Hace unos días me plantearon en un coloquio qué motivos de esperanza sobre el presente y el futuro inmediato de la Iglesia podía aportar como periodista, supuestamente conocedor de las entretelas de la vida eclesial. La pregunta traspiraba un aire preocupado y flotaba en el ambiente una sensación de gravedad ante diversos debates que están dejando heridas abiertas. En un primer momento me propuse exponer un elenco de buenas noticias para cimentar una visión razonablemente esperanzada: la pujanza de las vocaciones en un país como Vietnam, el testimonio heroico de los cristianos de Siria e Irak durante la terrible ocupación del Daesh, el cambio de algunos intelectuales agnósticos occidentales cuando han encontrado una fe encarnada y no reducida, el espectáculo de la caridad en los barrios más deprimidos de nuestras grandes ciudades… Podía seguir ampliando la lista hasta agotar el tiempo que restaba, sin ocultar que también podrían ponerse en otro platillo de la balanza un buen número de situaciones negativas, hojas muertas y caminos aparentemente sin salida.

Sucedió en apenas un instante: comprendí que la respuesta sintética a una pregunta legítima y comprensible que me formulaban no consistía en acumular hechos positivos, que por otra parte conviene sacar a la luz y entender en su significado más profundo. El motivo verdadero para una mirada de esperanza consiste sencillamente en que la Iglesia existe. Lo más natural desde un punto de vista analítico sería que hubiese desaparecido hace tiempo, como reconoce el sociólogo francés agnóstico Dominique Wolton. Y sin embargo, él mismo se sorprende de que esté: ha llegado hasta aquí a través de persecuciones y traiciones, atravesando crisis incontables y asomándose una y otra vez al precipicio. Que la Iglesia exista hoy significa, frente a cualquier escepticismo (incluido el de los propios cristianos), que el Señor cumple su promesa.

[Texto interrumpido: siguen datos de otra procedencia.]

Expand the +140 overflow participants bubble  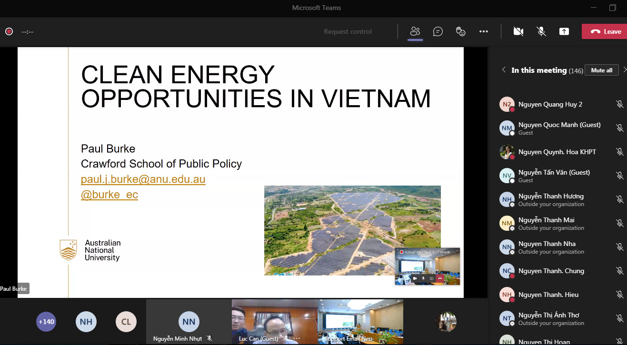(46, 322)
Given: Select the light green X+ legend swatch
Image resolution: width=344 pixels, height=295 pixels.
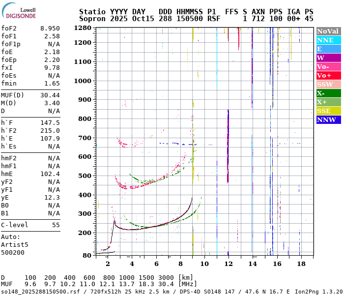Looking at the screenshot, I should click(x=328, y=102).
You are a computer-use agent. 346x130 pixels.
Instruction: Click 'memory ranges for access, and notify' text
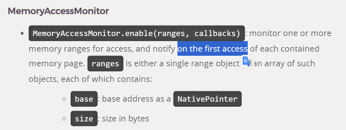coord(102,48)
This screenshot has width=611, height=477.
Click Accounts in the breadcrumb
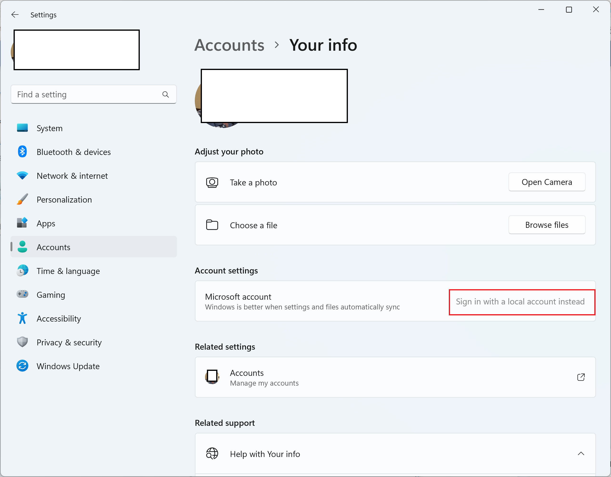[229, 45]
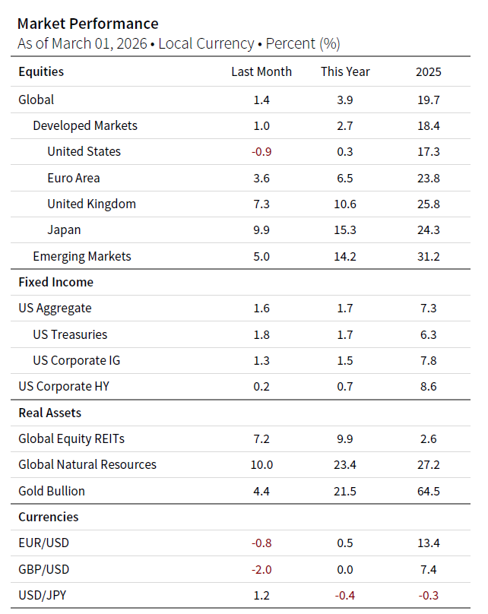Select the Euro Area row label
Viewport: 488px width, 614px height.
74,178
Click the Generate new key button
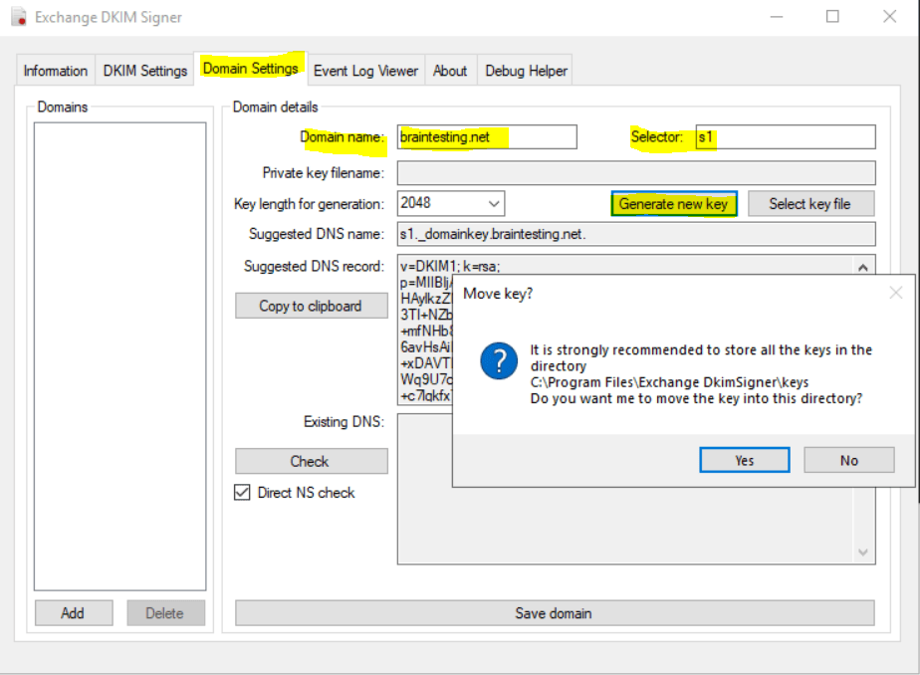This screenshot has width=920, height=675. click(x=673, y=204)
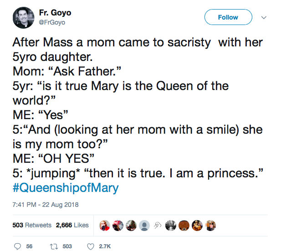Image resolution: width=281 pixels, height=251 pixels.
Task: Click the gray default-avatar liker
Action: point(144,225)
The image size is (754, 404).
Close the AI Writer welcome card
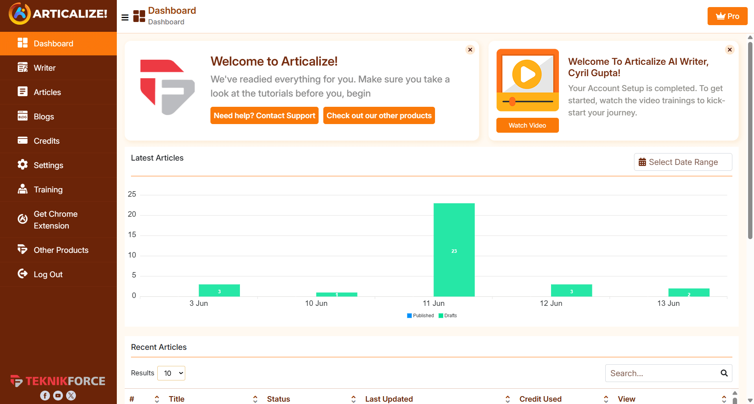[730, 50]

Lo que me sorprende no es la mediocridad, las divisiones y traiciones cotidianas. Lo que me sorprende es la fe, esa flor de gracia tan débil aparentemente, que crece a la intemperie de todas las épocas. Observé una variedad de reacciones, desde algún irónico mohín hasta un respiro de liberación. El caso es que allí había personas de tres generaciones a las que les había alcanzado y reunido el mismo testimonio de los apóstoles. Es un milagro (en sentido cuasitécnico) que debería conmovernos antes de entrar en amargos balances. En la mayoría de los casos no está en nuestra mano resolver las encrucijadas de la Iglesia, pero sí acoger el inmenso regalo de su existencia.

Publicado en Alfa y Omega.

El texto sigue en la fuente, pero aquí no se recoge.